I'm migrating a large set of articles from an old CMS to a new one. As a part of this process I need to capture any links pointing to local assets and send them to the new CMS, then relink with the new asset link.
My problem is that I can't figure out the regex for capturing the links properly. The article HTML is exported as a long string in a JSON document, I'm currently trying to capture png, gif, jpg and pdf.

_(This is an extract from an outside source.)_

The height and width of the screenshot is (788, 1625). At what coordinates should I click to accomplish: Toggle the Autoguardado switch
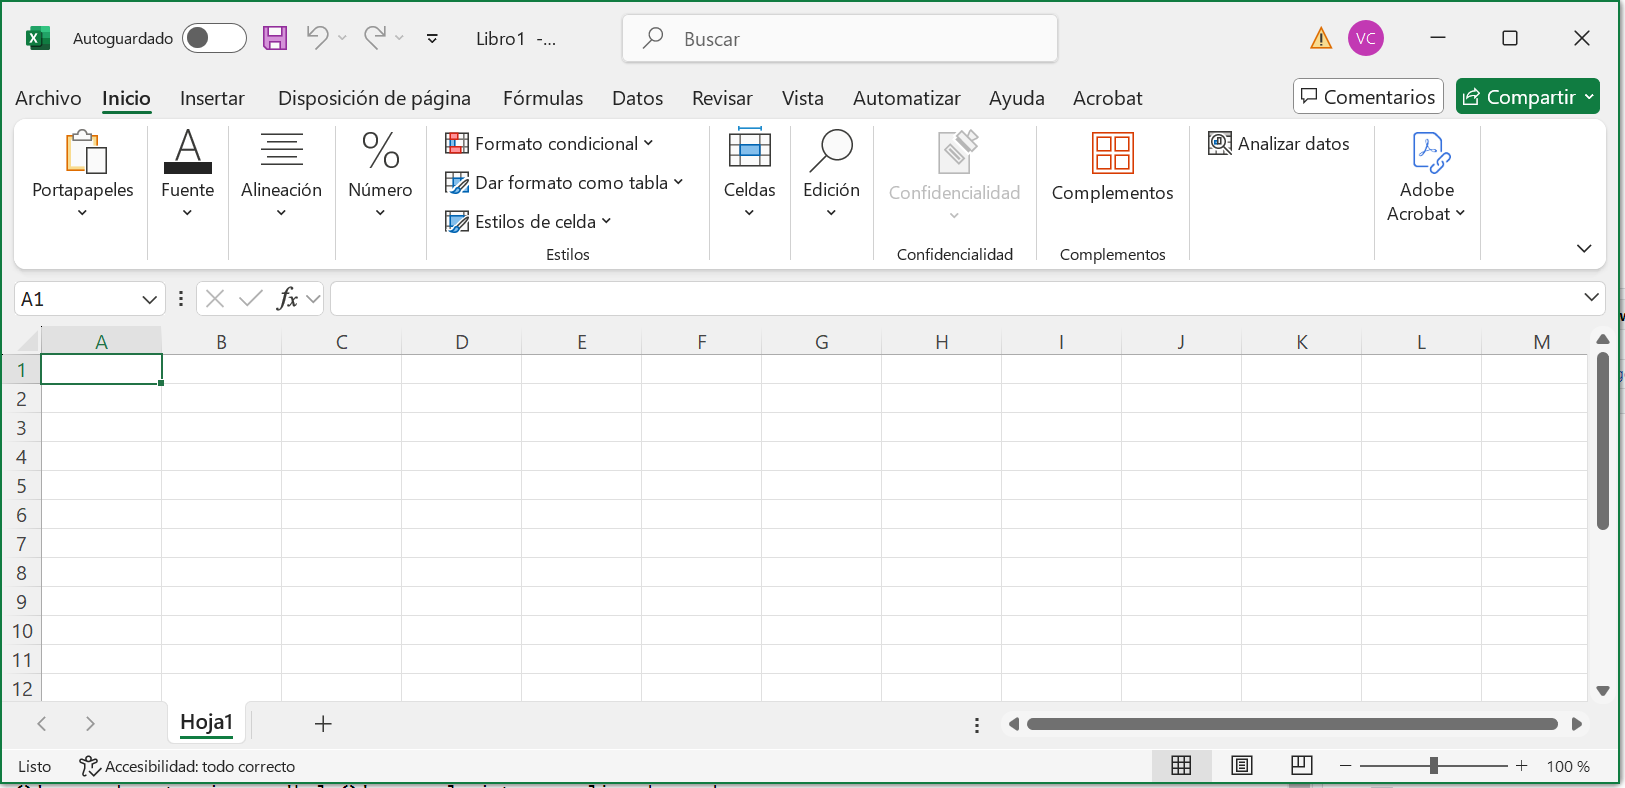[x=213, y=38]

As it is attributes within a string, all values are within escaped quotation marks like this:
<a href=\"http://www.mysite.no/webdocs/mypdf.pdf\">
My latest attempt looks like this:
string pattern = "(?<=\\\")([^\"\\\\]*(?:\\\\.[^\"\\\\]*)*\\.(?:pdf|jpg|png|gif))(?=\\\")";
It worked for the most part, until I ran into images from the old CMS where the alt and title attribute were just the filename with file extension. This matched with the regex and caused errors.
I've also tried this:
string pattern = @"(?:src|href)=[^\s]*\.(pdf|png|jpg|png|gif)";
Firstly this is capturing the entire attribute, and secondly it has captured text within the anchor tag on certain occasions when there are no space between the link and the closing tag, like this:
http://www.mysite.no/webdocs/mypdf.pdf">http://www.mysite.no/webdocs/mypdf.pdf
I've been having troubles with this for ages. Any help is greatly appreciated. To boil it down, I want a regex that can capture the value of an src or href attribute that is wrapped in escaped quotation marks and has either a pdf, png, jpg or gif extension.
My migration script is written in C#